Please print the items from the line containing "Code category label" through the line containing "pyautogui.click(x=976, y=306)", including both of those lines, and repeat every line without any change.

Items from a dataset

┌────────

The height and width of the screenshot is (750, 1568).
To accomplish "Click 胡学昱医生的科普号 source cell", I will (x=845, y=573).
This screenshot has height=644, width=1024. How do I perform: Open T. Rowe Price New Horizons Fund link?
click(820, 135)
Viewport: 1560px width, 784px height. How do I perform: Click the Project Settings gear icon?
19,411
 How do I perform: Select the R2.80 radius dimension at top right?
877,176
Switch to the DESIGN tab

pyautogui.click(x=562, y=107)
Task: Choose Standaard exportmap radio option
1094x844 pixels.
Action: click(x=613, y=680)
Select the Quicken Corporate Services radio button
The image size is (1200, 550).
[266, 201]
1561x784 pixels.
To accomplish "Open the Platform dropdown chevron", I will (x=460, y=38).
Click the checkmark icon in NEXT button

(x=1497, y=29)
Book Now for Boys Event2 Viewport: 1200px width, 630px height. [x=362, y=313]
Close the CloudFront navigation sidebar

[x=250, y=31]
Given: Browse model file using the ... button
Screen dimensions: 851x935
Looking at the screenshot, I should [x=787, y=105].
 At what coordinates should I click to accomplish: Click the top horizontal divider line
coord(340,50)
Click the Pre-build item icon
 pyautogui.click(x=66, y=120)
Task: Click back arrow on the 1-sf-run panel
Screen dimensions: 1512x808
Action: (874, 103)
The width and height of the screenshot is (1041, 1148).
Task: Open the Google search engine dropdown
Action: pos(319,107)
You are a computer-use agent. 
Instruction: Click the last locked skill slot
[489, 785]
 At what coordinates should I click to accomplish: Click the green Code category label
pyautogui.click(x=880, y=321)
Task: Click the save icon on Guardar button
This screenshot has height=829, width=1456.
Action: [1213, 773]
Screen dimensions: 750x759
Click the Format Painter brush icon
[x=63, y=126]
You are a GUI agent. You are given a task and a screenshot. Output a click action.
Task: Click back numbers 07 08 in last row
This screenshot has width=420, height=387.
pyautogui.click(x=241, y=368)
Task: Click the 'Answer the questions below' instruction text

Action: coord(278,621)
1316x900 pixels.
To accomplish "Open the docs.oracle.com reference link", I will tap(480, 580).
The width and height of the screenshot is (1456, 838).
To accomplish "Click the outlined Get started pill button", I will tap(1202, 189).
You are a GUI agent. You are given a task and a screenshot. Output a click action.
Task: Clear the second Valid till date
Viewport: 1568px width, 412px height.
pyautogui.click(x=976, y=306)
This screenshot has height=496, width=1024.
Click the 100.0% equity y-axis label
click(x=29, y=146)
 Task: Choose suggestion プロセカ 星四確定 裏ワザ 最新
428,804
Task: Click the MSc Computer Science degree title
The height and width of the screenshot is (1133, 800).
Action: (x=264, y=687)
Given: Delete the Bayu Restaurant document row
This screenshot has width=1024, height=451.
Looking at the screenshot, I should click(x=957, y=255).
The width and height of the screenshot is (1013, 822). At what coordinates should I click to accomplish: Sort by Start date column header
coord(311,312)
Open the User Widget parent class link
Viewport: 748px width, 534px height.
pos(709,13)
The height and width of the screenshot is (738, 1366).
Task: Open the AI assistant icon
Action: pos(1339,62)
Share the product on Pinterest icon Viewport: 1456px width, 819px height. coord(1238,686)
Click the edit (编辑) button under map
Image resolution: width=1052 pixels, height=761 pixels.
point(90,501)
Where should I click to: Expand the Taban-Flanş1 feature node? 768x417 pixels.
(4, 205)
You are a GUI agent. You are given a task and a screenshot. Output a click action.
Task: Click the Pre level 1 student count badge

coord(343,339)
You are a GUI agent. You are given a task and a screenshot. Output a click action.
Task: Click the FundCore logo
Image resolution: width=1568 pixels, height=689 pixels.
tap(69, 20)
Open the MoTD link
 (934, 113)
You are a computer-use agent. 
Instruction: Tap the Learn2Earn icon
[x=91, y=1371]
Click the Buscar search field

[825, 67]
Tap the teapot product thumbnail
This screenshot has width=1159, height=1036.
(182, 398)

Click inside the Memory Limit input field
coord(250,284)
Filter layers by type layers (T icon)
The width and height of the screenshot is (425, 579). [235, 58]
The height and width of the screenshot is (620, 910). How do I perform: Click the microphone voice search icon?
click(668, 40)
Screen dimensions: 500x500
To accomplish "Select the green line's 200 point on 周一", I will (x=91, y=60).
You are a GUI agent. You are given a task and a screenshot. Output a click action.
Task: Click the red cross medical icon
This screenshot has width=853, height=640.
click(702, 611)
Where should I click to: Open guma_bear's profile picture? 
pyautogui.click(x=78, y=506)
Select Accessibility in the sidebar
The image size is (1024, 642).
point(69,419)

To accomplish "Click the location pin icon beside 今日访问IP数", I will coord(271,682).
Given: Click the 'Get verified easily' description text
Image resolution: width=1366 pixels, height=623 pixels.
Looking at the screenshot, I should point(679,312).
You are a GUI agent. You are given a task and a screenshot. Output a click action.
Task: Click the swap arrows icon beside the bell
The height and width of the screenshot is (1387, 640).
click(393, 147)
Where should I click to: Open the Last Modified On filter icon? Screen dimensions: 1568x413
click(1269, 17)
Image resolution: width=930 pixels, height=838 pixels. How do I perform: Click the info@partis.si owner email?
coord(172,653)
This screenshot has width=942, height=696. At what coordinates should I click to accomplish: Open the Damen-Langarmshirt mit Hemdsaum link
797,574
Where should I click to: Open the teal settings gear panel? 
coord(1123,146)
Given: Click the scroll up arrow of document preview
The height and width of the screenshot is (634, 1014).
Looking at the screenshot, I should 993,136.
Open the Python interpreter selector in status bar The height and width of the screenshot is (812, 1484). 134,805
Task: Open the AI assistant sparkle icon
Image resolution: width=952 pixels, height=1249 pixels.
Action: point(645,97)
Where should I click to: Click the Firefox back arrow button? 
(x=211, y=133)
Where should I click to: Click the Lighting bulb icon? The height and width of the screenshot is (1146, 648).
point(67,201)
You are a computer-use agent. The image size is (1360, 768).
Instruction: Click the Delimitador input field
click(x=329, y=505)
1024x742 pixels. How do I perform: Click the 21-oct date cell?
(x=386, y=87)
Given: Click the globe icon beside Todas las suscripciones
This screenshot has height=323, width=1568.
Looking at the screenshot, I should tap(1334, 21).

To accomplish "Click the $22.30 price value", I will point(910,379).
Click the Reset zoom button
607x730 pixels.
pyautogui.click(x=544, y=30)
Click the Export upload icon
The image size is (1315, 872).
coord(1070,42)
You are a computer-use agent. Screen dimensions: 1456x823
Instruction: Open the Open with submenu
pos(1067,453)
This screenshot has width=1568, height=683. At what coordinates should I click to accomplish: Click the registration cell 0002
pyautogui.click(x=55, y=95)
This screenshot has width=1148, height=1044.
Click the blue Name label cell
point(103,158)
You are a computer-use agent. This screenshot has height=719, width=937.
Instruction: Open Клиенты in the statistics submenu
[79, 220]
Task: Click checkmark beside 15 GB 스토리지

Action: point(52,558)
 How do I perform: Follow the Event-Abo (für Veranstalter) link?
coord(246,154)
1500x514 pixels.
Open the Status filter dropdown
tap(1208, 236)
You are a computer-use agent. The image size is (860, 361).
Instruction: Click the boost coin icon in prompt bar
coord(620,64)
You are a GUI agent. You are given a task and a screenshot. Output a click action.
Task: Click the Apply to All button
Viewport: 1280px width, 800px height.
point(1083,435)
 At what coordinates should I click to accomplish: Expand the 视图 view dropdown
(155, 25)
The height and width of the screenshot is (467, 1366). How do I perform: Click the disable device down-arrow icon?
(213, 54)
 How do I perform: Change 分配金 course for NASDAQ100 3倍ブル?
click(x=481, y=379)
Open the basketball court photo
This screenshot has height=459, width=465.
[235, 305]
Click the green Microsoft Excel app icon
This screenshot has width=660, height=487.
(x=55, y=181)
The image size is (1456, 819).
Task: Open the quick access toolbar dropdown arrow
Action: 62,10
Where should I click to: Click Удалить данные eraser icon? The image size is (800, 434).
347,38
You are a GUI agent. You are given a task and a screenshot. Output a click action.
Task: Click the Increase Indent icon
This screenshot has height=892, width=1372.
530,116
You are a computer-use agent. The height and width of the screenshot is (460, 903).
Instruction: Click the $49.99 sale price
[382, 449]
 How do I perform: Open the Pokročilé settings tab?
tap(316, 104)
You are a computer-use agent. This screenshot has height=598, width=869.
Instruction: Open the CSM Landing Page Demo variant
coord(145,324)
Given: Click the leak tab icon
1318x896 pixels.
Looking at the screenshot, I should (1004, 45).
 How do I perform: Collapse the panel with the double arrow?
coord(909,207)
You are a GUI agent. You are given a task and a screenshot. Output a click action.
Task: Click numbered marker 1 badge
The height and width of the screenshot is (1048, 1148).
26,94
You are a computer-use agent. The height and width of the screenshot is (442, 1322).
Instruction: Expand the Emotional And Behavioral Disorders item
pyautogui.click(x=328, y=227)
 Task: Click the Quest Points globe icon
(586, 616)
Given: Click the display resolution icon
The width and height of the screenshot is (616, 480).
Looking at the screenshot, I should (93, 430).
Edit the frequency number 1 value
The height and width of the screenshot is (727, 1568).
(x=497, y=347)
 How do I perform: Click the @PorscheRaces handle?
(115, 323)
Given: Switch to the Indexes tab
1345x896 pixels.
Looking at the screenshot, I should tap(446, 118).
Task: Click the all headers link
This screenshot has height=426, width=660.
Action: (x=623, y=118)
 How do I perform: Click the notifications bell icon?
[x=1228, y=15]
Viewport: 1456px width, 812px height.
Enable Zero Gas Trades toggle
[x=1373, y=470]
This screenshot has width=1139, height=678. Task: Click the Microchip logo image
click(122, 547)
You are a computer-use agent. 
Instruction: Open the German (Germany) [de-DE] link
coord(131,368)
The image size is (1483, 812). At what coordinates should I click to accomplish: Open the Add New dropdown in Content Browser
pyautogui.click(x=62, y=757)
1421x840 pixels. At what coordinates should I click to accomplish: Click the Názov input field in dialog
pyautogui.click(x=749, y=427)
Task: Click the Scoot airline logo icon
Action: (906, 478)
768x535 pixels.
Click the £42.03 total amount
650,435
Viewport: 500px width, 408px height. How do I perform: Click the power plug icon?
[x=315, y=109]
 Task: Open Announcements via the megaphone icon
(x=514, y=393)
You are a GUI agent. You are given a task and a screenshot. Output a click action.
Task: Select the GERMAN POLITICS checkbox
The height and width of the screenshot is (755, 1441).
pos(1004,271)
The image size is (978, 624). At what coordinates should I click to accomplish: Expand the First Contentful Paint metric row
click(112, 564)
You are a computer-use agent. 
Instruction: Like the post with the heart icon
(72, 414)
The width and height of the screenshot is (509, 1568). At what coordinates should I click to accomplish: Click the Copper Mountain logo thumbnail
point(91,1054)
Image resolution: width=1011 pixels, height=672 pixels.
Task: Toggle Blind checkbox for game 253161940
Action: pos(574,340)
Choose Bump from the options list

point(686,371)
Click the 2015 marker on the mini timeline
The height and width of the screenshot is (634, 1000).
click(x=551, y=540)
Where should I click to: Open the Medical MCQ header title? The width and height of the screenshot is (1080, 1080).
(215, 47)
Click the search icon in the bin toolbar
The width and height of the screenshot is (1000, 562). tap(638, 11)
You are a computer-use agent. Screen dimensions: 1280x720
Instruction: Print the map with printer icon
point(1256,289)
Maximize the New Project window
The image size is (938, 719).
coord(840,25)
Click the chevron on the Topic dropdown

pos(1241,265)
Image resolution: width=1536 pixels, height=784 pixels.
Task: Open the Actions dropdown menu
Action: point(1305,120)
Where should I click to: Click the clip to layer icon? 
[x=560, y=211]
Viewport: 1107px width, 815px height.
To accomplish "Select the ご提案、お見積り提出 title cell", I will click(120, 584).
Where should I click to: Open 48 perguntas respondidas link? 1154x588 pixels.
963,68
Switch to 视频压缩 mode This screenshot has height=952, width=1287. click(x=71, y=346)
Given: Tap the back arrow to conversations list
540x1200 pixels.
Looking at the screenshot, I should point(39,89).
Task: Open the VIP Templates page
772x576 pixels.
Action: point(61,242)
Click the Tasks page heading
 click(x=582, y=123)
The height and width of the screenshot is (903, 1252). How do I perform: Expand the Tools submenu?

└────────

__RESULT OF THE TASK__
 At what coordinates should I click to accomplish: Click the green Code category label
pyautogui.click(x=880, y=321)
Task: Click the save icon on Guardar button
This screenshot has height=829, width=1456.
Action: [1213, 773]
Screen dimensions: 750x759
Click the Format Painter brush icon
[x=63, y=126]
You are a GUI agent. You are given a task and a screenshot. Output a click action.
Task: Click back numbers 07 08 in last row
This screenshot has width=420, height=387.
pyautogui.click(x=241, y=368)
Task: Click the 'Answer the questions below' instruction text

Action: coord(278,621)
1316x900 pixels.
To accomplish "Open the docs.oracle.com reference link", I will tap(480, 580).
The width and height of the screenshot is (1456, 838).
To accomplish "Click the outlined Get started pill button", I will tap(1202, 189).
You are a GUI agent. You are given a task and a screenshot. Output a click action.
Task: Clear the second Valid till date
Viewport: 1568px width, 412px height.
pyautogui.click(x=976, y=306)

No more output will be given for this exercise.